* **EXERCISE DESCRIPTION**: Filter the entries and keep only the lines where the string "Given" appears.
• • • • • • •
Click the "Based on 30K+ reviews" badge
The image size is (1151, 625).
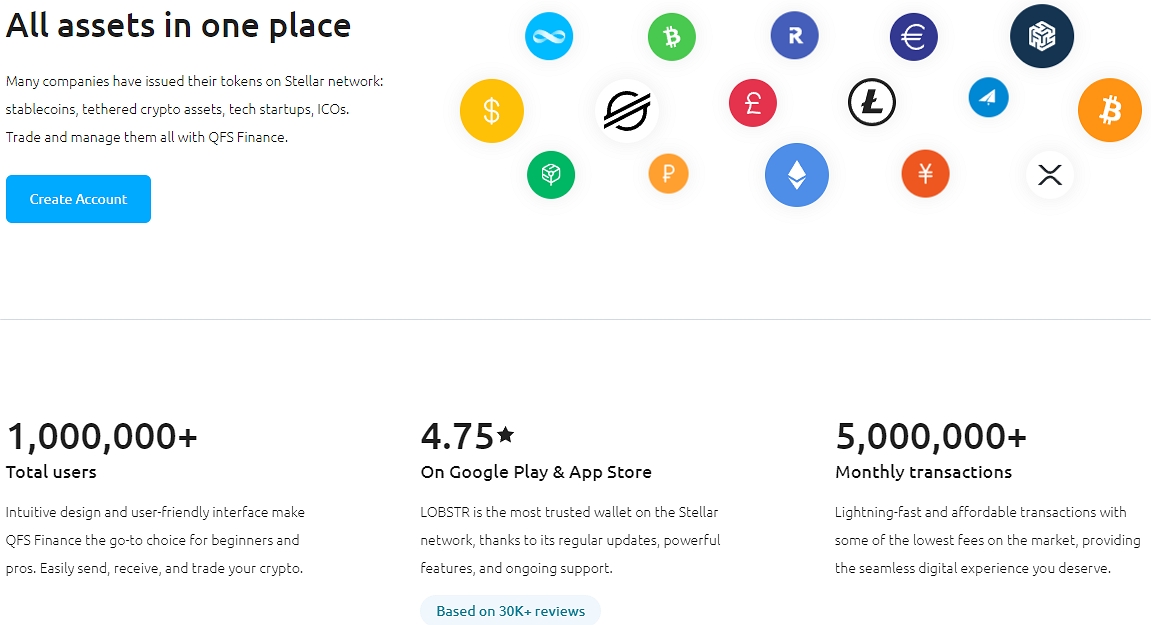tap(510, 611)
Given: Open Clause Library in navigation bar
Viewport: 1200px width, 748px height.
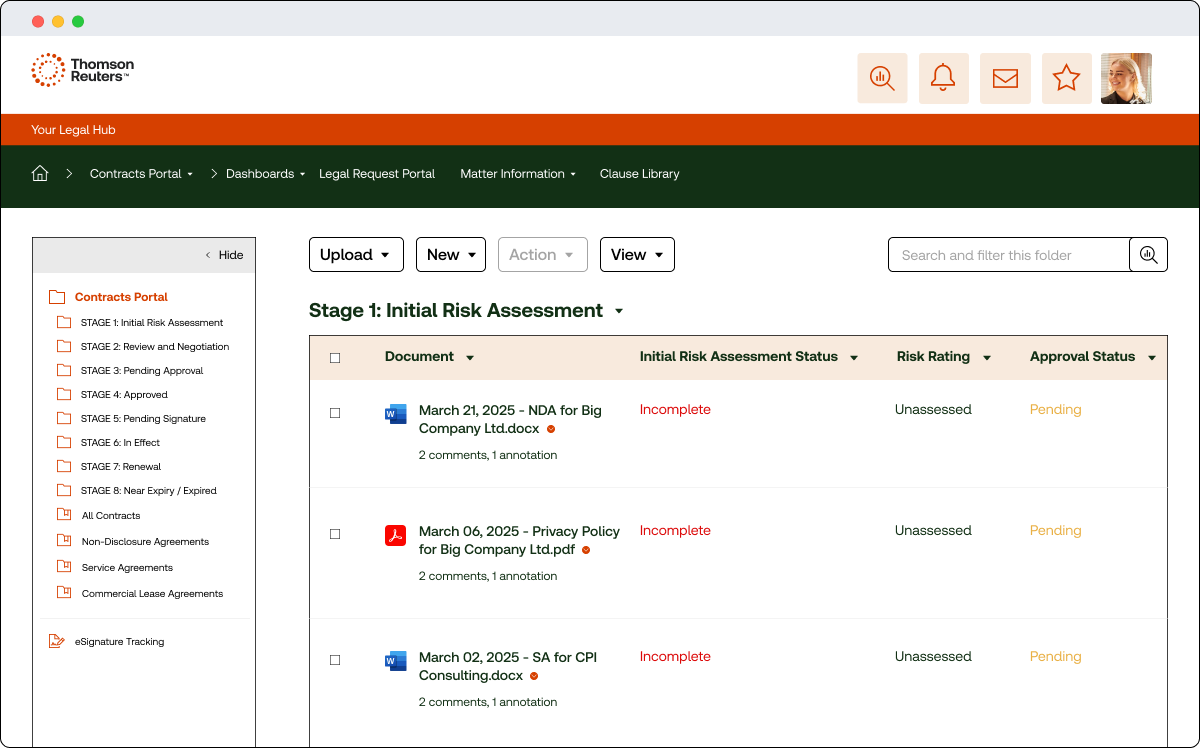Looking at the screenshot, I should click(x=639, y=174).
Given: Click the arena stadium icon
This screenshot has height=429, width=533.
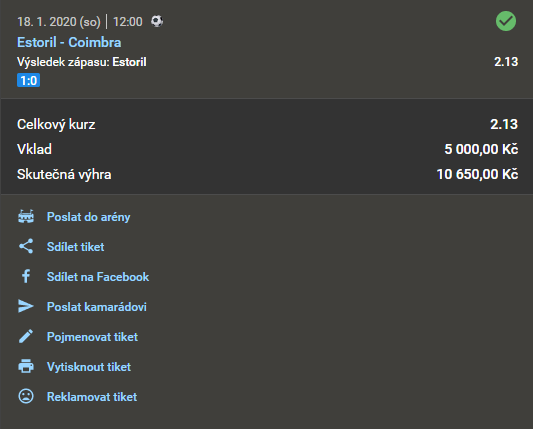Looking at the screenshot, I should point(26,217).
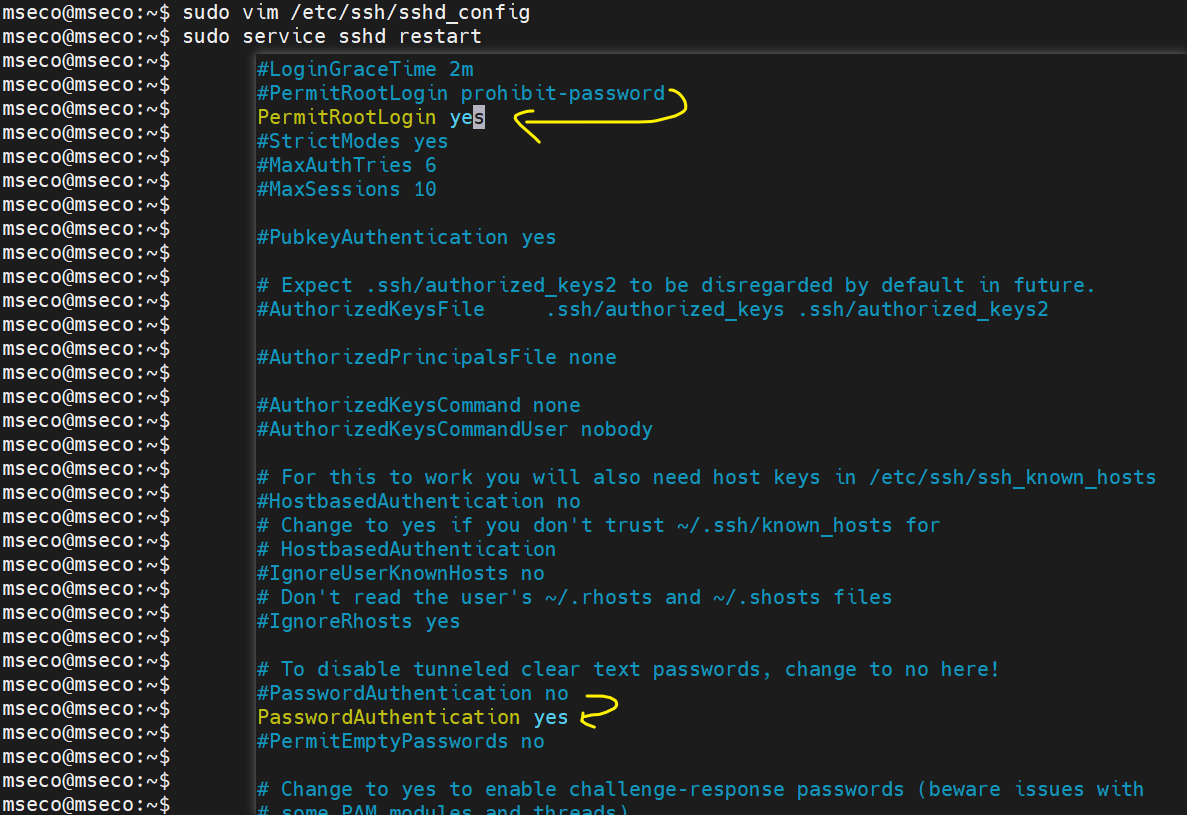
Task: Click the #PermitEmptyPasswords no line
Action: click(x=400, y=741)
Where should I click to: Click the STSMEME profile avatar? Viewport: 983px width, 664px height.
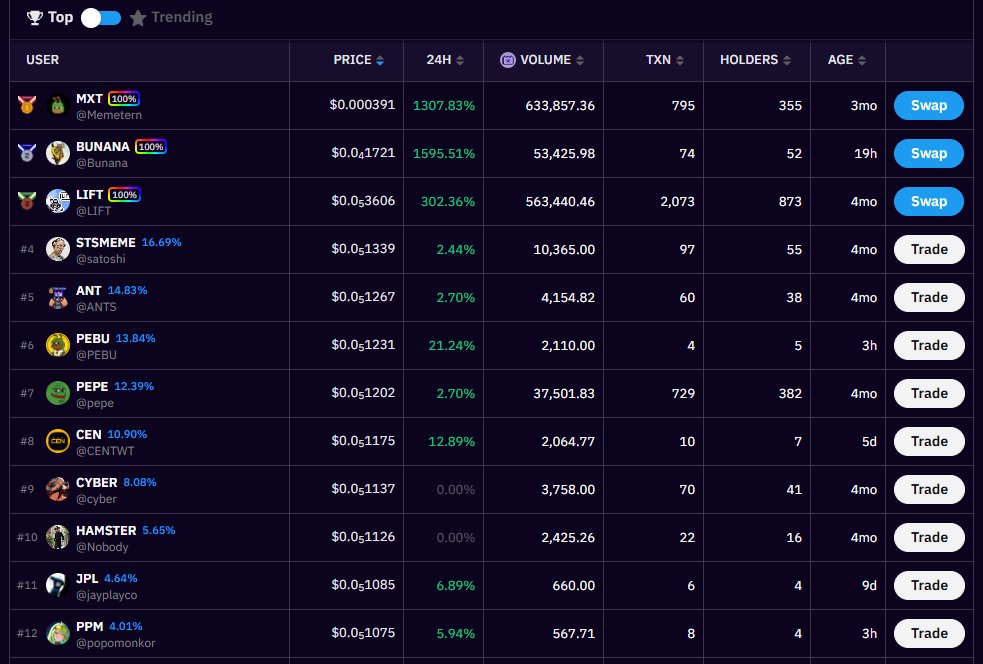coord(58,249)
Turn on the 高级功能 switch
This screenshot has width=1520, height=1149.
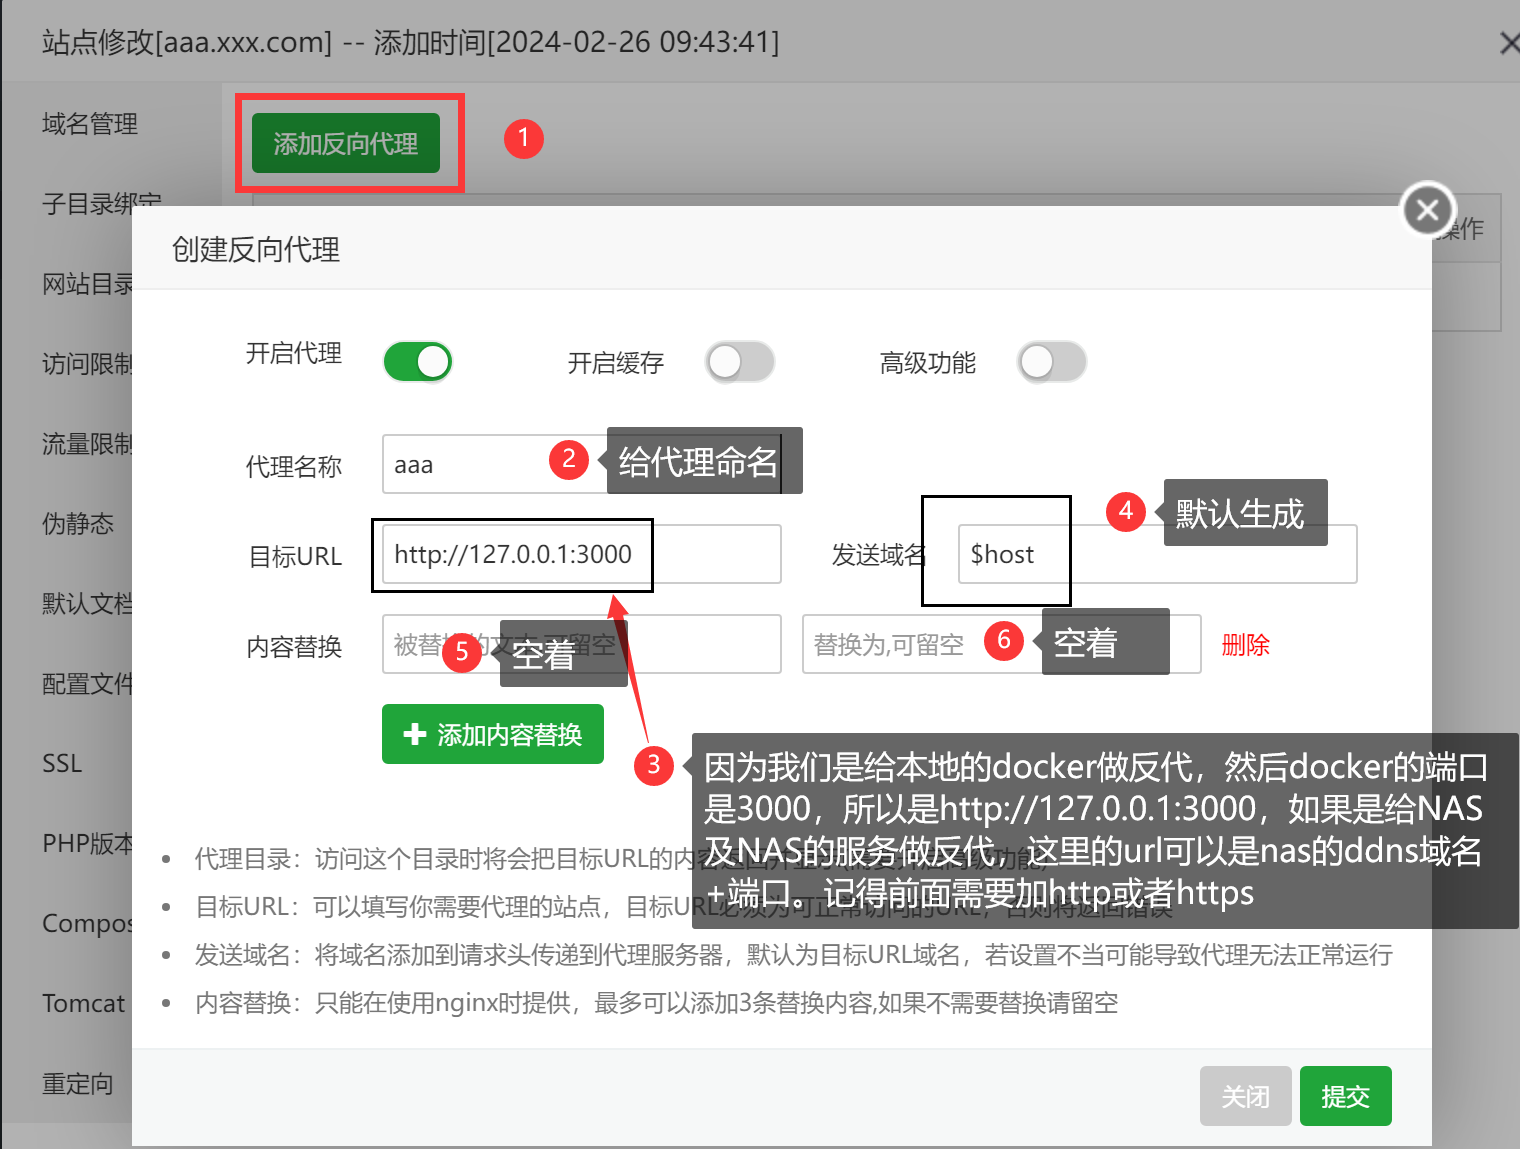(x=1052, y=362)
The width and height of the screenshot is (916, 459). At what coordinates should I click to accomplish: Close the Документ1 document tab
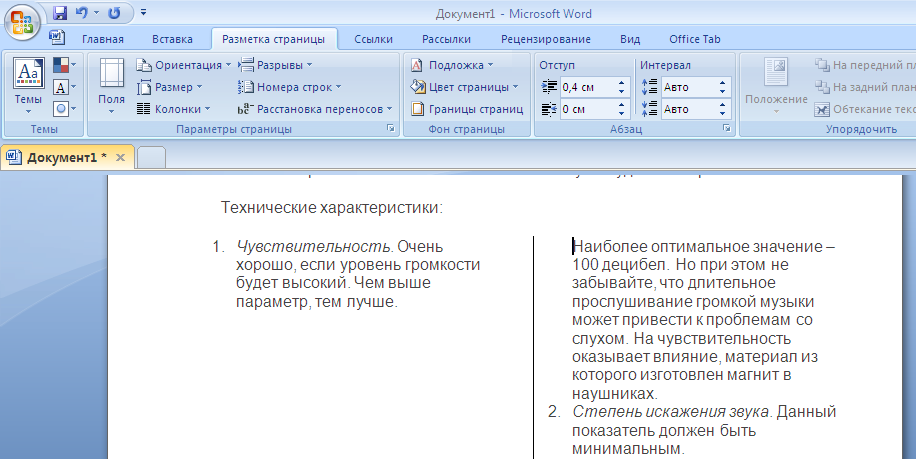pos(120,158)
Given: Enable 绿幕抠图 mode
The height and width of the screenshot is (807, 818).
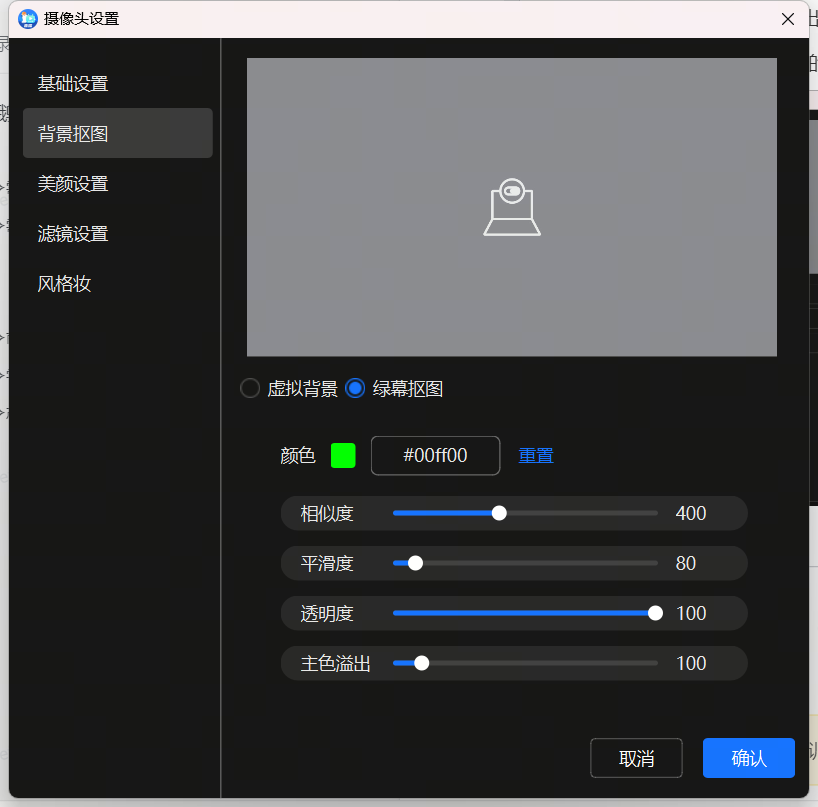Looking at the screenshot, I should click(355, 388).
• • • • • • •
* **OUTPUT OF THE TASK**:
Given: Open Clause Library in navigation bar
Given: Click the arena stadium icon
Given: Enable 绿幕抠图 mode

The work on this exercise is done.